> _Verilen metin_:
============

Mirasbırakan, Mirasçı, Tasarruf, Muvazaa, Tapu İptali, Tescil.

Legator’s collision is a typical type of proportional collision which is a type of general collision and is an institution specific to law of inheritance. Although its resource is mostly from the case laws of Supreme Court and scientific opinions, its basic ground is formed by Decision of Joint Chambers of Supreme Court dated 1.4.1974 and no 1974/1-2. In the collision by legator, the devisor agrees on disposition of a property to the counter party of the agreement however nature of the agreement is changed. Whereas real purpose of the devisor is a donation, in general this is concealed with a caring agreement until sale or death. This paper is about the conditions of nullity of dispositions made by the legator with the purpose of hiding properties from inheritors.

Legator, Inheritor, Disposition, Collusion, Title Deed Nullity, Registration.

I. Genel Olarak Muvazaa

Sözleşme özgürlüğü ilkesi TBK’nın 26’ncı maddesinde düzenlenmiş olup, düzenlemeye göre hukukumuzda sözleşme özgürlüğü ilkesi geçerlidir. Yani, Kanundaki bir takım sınırlamalar hariç, kişiler, özel hukuk alanında özel ve tüzel kişilerle olan ilişkilerini var olan hukuk düzeni içinde kalmak koşuluyla diledikleri gibi düzenlemek, diledikleri konuda diledikleri ile diledikleri tipte sözleşme yapmak hakkına ve özgürlüğüne sahiptirler. Taraflar bu özgürlüğü kullanırken, TBK’nın 27’nci maddesinde yer alan kanunun emredici hükümlerine, ahlaka, kamu düzenine ve kişilik haklarına aykırı olmamasına, konusu imkânsız sözleşme yapmamaya dikkat etmelidirler. Çünkü bu nedenler kesin hükümsüzlük (butlan)1 nedenleridir. Ayrıca ayırtım gücü, şekil koşulları ve muvazaa da butlan sebeplerindendir.

Muvazaa (danışıklı iş), vaz kökünden türetilmiş bir kelime olup, gerçeğe uygun olmayan hareket ve işlemlerde bulunmak anlamına gelir. Sözleşme hukukunda muvazaa, üçüncü kişileri yanıltmak, aldatmak amacı ile tarafların kendi gerçek iradelerine uymayan ve aralarında sonuç doğurmayan bir görünüş yaratmak hususunda anlaşmalarıdır. İki tarafın iradesiyle beyanları arasında istenerek yaratılan bir uygunsuzluk halidir. Oysa kural olarak irade bildiriminde irade ile beyanın birbirleri ile uyumlu olmaları gerekir. Çünkü sözleşme sözleşenlerin karşılıklı ve birbirlerine uygun iradelerinin birleşmesi ile olur.

============

> _Gösterilen kayıtlar_:
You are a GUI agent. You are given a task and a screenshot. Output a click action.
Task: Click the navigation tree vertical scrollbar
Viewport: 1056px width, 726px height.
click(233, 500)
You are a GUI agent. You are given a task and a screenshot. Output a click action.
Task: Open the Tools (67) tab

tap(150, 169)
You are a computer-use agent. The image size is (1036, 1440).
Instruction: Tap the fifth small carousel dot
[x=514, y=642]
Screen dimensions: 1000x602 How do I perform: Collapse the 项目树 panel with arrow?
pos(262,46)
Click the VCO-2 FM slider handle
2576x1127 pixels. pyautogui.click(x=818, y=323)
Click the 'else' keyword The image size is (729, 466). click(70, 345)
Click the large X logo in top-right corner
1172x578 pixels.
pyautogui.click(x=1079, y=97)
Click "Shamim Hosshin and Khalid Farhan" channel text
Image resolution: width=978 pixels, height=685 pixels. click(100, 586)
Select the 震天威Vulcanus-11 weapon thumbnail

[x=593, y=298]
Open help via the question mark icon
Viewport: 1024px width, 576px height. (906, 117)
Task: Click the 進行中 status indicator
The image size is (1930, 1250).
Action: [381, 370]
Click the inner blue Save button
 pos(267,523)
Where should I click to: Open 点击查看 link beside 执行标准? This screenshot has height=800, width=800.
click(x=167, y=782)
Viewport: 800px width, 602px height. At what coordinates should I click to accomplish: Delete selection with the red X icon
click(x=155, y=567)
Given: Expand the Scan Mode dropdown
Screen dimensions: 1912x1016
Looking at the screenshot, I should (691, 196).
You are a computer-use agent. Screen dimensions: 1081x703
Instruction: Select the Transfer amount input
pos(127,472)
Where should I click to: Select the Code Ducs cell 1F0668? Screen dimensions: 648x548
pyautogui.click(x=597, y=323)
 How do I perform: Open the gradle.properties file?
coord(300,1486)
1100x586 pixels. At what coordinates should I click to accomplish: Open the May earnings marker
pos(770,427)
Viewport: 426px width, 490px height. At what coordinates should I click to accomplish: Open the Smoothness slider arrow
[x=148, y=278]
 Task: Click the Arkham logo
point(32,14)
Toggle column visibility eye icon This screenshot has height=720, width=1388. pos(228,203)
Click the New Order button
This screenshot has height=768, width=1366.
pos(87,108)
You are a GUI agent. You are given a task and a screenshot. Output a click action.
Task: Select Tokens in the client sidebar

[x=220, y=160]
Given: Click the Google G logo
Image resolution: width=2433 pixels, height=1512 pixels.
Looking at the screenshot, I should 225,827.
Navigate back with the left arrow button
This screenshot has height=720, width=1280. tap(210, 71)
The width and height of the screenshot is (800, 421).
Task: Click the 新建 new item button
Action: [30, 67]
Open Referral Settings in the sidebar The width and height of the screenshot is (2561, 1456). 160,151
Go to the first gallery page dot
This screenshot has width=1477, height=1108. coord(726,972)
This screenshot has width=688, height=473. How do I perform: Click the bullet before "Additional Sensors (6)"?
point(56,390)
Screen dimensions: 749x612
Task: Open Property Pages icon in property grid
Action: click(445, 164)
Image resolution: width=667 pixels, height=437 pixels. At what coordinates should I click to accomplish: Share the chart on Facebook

============

> _Görevin amacı_: Yukarıdaki muvazaa metninde "I. Genel Olarak" sözcüklerini içeren yerle açılıp "da butlan sebeplerindendir." ile kapanan bölümü hiçbir değişiklik yapmadan tekrar yazar mısınız?

> _Alıştırmanın cevabı_:
I. Genel Olarak Muvazaa

Sözleşme özgürlüğü ilkesi TBK’nın 26’ncı maddesinde düzenlenmiş olup, düzenlemeye göre hukukumuzda sözleşme özgürlüğü ilkesi geçerlidir. Yani, Kanundaki bir takım sınırlamalar hariç, kişiler, özel hukuk alanında özel ve tüzel kişilerle olan ilişkilerini var olan hukuk düzeni içinde kalmak koşuluyla diledikleri gibi düzenlemek, diledikleri konuda diledikleri ile diledikleri tipte sözleşme yapmak hakkına ve özgürlüğüne sahiptirler. Taraflar bu özgürlüğü kullanırken, TBK’nın 27’nci maddesinde yer alan kanunun emredici hükümlerine, ahlaka, kamu düzenine ve kişilik haklarına aykırı olmamasına, konusu imkânsız sözleşme yapmamaya dikkat etmelidirler. Çünkü bu nedenler kesin hükümsüzlük (butlan)1 nedenleridir. Ayrıca ayırtım gücü, şekil koşulları ve muvazaa da butlan sebeplerindendir.